I could go in to painful detail (we designed all the way down to what the couch cushions would look like), but let me finish off by adding that his vehicle of choice was a hovercraft. He would also cruise around on said hovercraft while “properly” dressed in fleece-lined shorts and his pink Paw-Patrol Crocs.
3. Become closer to nature (without disrupting it)
For the most part, getting creative by singing and using our imaginations is enough. There’s also this amazing thing about hiking, though, and that is the nature around us! There’s so much to do just by being outdoors. We also play eye-spy games to spot funny mushrooms and tiny living beings (like Lucca’s best snail-friend, as pictured).

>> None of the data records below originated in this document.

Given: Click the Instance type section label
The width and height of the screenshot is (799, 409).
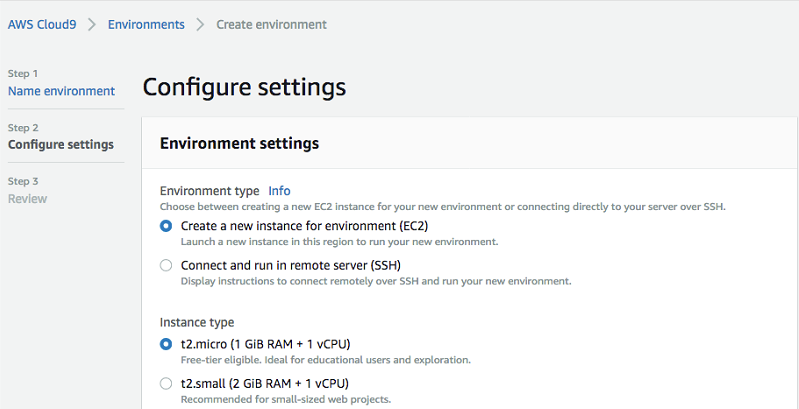Looking at the screenshot, I should point(197,322).
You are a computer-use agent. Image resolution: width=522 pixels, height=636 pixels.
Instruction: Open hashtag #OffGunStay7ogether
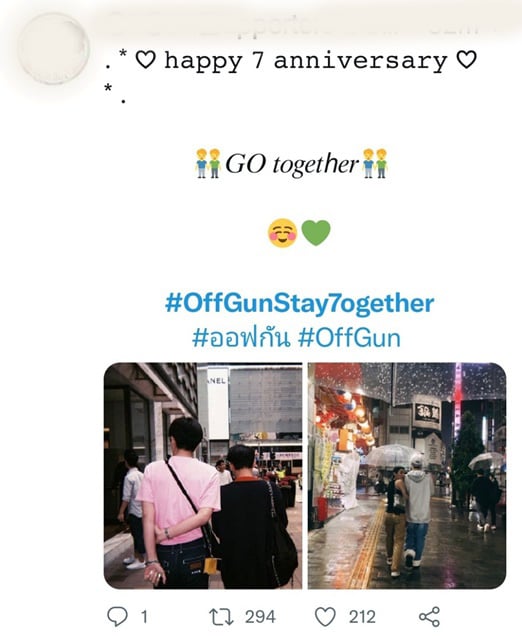pos(299,303)
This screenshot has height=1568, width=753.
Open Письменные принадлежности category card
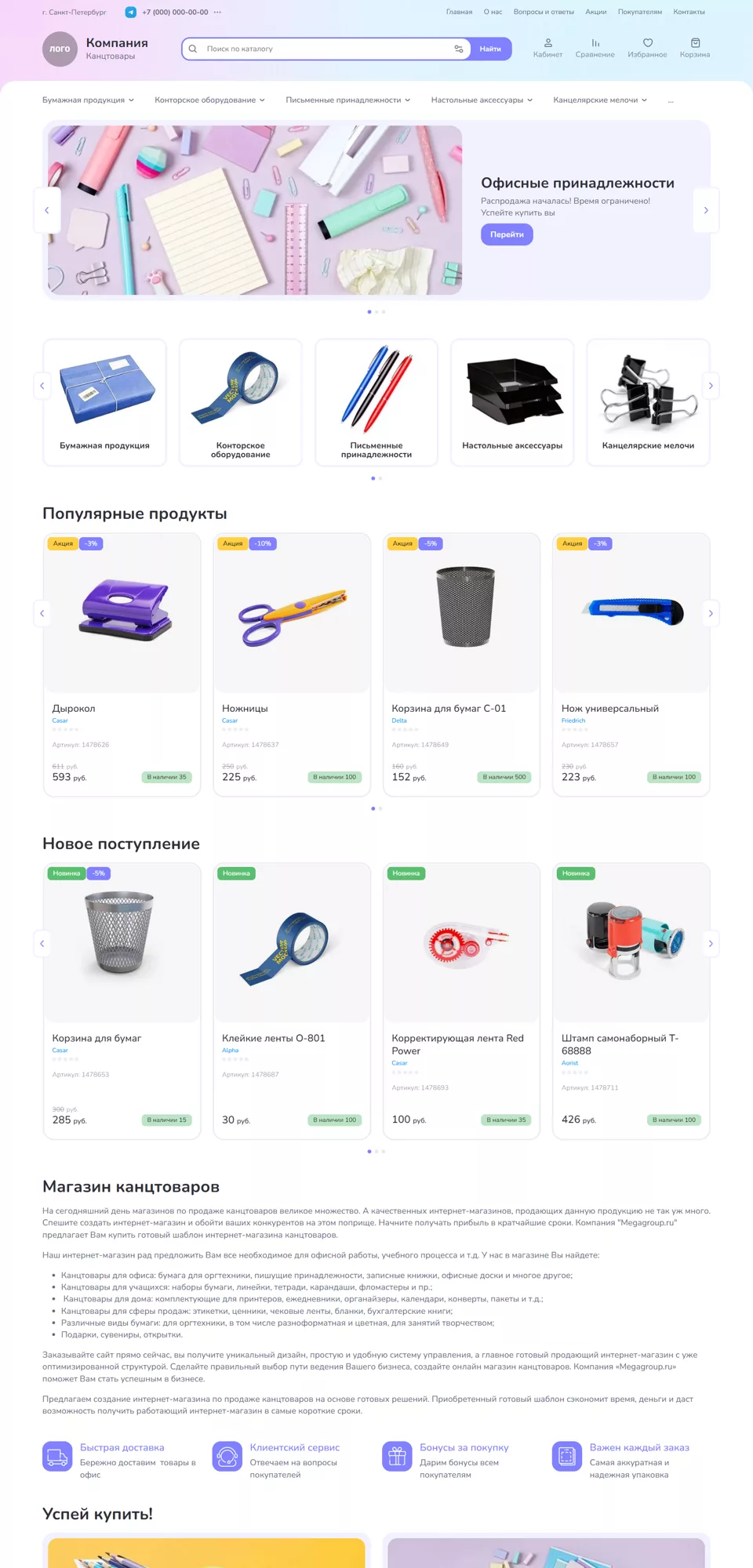(376, 402)
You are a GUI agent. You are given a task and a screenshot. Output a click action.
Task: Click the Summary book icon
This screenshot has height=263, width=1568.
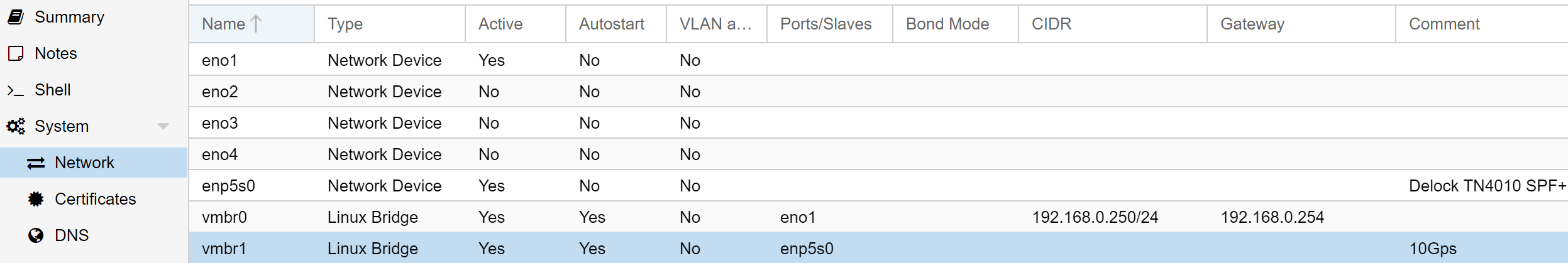pos(16,17)
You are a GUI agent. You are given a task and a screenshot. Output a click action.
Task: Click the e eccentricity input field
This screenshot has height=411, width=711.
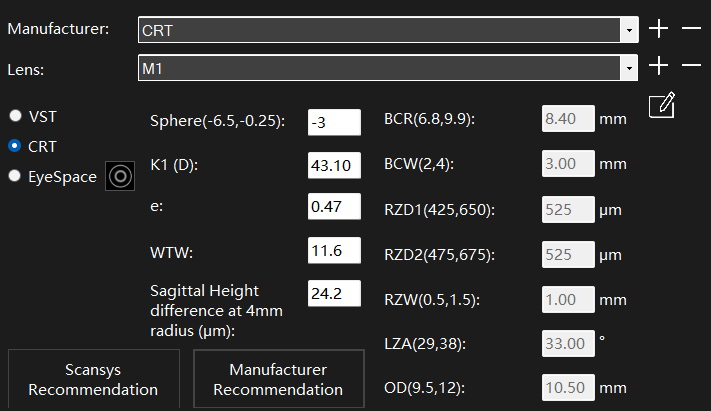click(x=333, y=207)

We also try to imagine how a fallen tree got where it was, what is hiding under the bridges we cross, and what kinds of butterflies we might run into. If he tires of that, sometimes we just simply play a game of “don’t touch the roots”, which almost always ends in a giggle fit and a few more minutes closer to our objective.
When motivating doesn't work, bail out, and be proud of it.
People often ask me how I get my kid to hike the things he does. While it does take some motivating, he generally (and genuinely) loves nature and enjoys it.
The most important thing I tell people is that if they’re not having fun, it isn’t worth it anymore. So, like all solid plans, be ready to bail out, turn around, and make a positive decision for your family and your relationship. I know I have, and I’ve never regretted it!
I try to never make my son feel unaccomplished or ashamed, either. Sometimes summits happen and sometimes they don’t. I greatly enjoyed our podcast episode with MJ Singletary-Villalobos on Gentle Parenting. In the episode we hear not to worry about conquering the summit, but to “conquer your relationship.” and, yes, that couldn’t be more true!
If you do succeed... CELEBRATE!
If we head out and do accomplish a hard hike, though, oh man, does Lucca ever know he accomplished something BIG! I feel like that has also helped motivate him. He almost always gets big praise (and ice cream) after a hard day’s work. I do realize that bribery isn’t always the best parenting tactic, but… I do it sometimes. He does keep hitting the trail with us looking for more adventures, though, so I’m going to keep on doing what works for us and our family!